**PROVIDED MATERIAL:**
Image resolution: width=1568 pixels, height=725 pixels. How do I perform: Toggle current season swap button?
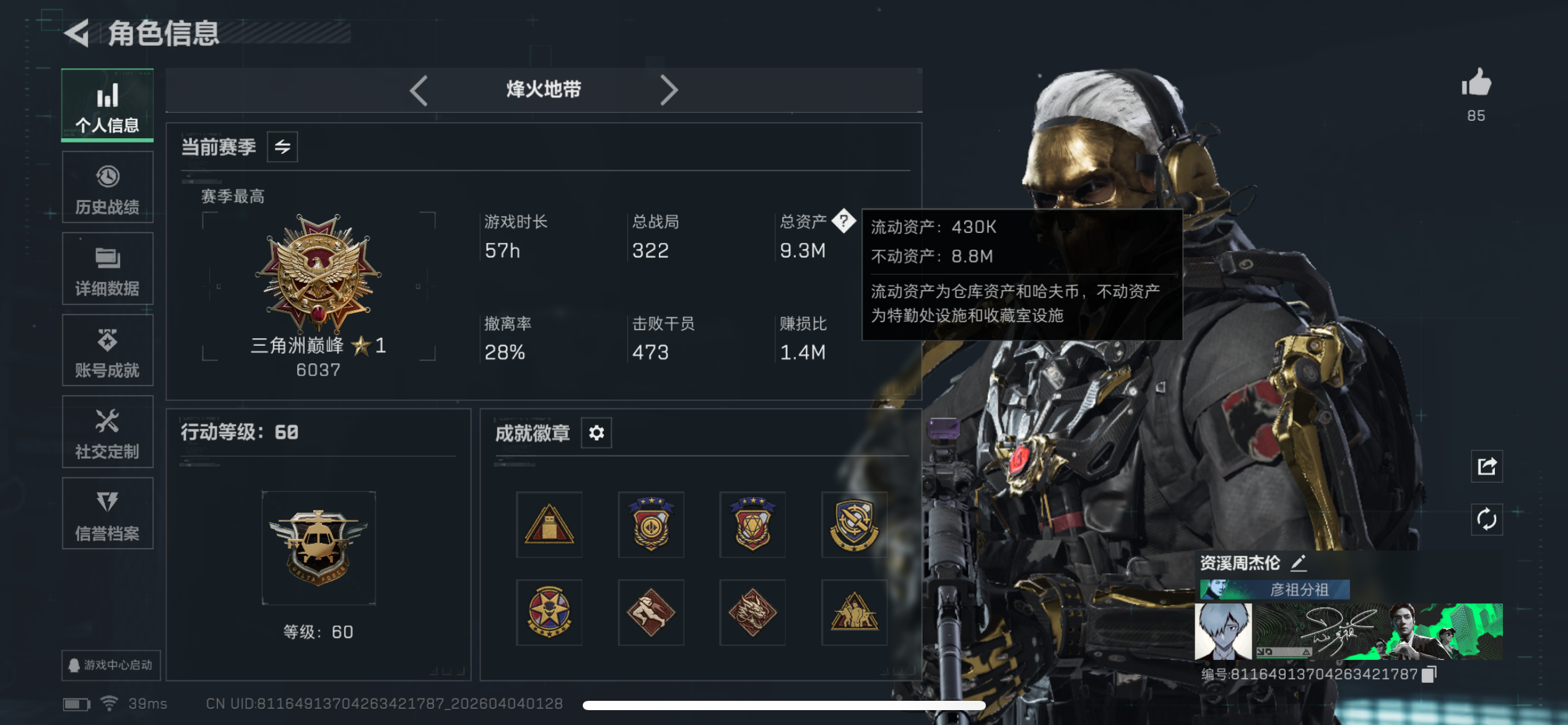[x=282, y=147]

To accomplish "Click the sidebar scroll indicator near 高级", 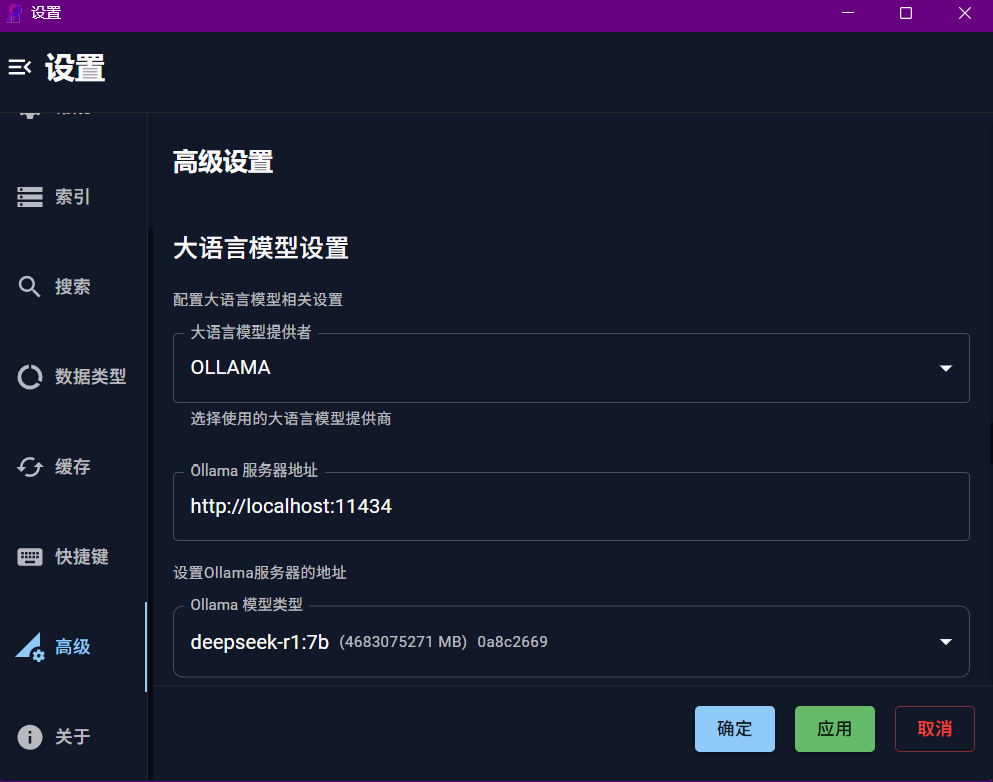I will [x=146, y=646].
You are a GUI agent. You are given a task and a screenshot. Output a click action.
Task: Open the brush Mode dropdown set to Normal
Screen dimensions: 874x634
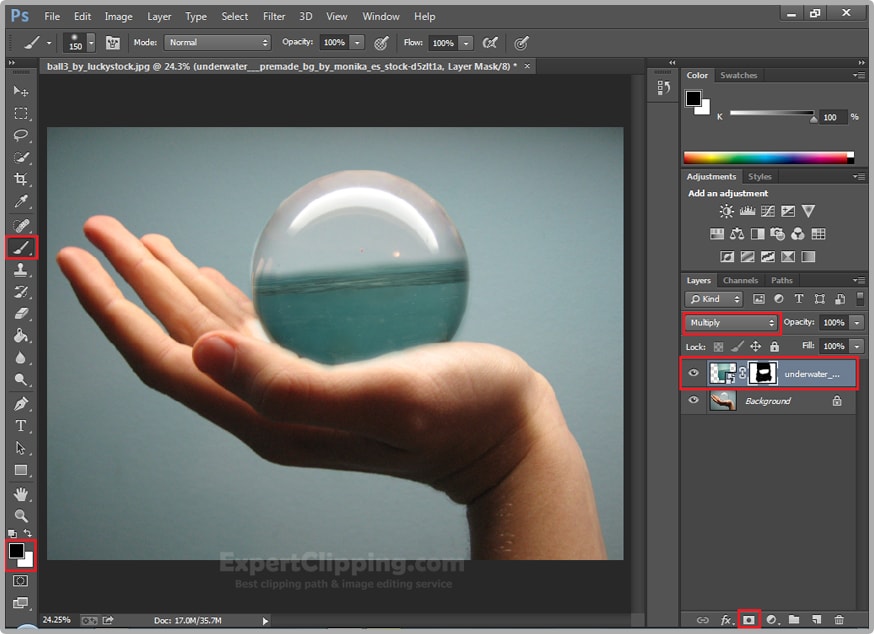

**THE PROBLEM:**
Please output, exactly and with no pictures, only the lines from the one containing "You are a GUI" through the final line of the records above.

**TASK SOLUTION:**
You are a GUI agent. You are given a task and a screenshot. Output a click action.
Task: Open the brush Mode dropdown set to Normal
Screen dimensions: 874x634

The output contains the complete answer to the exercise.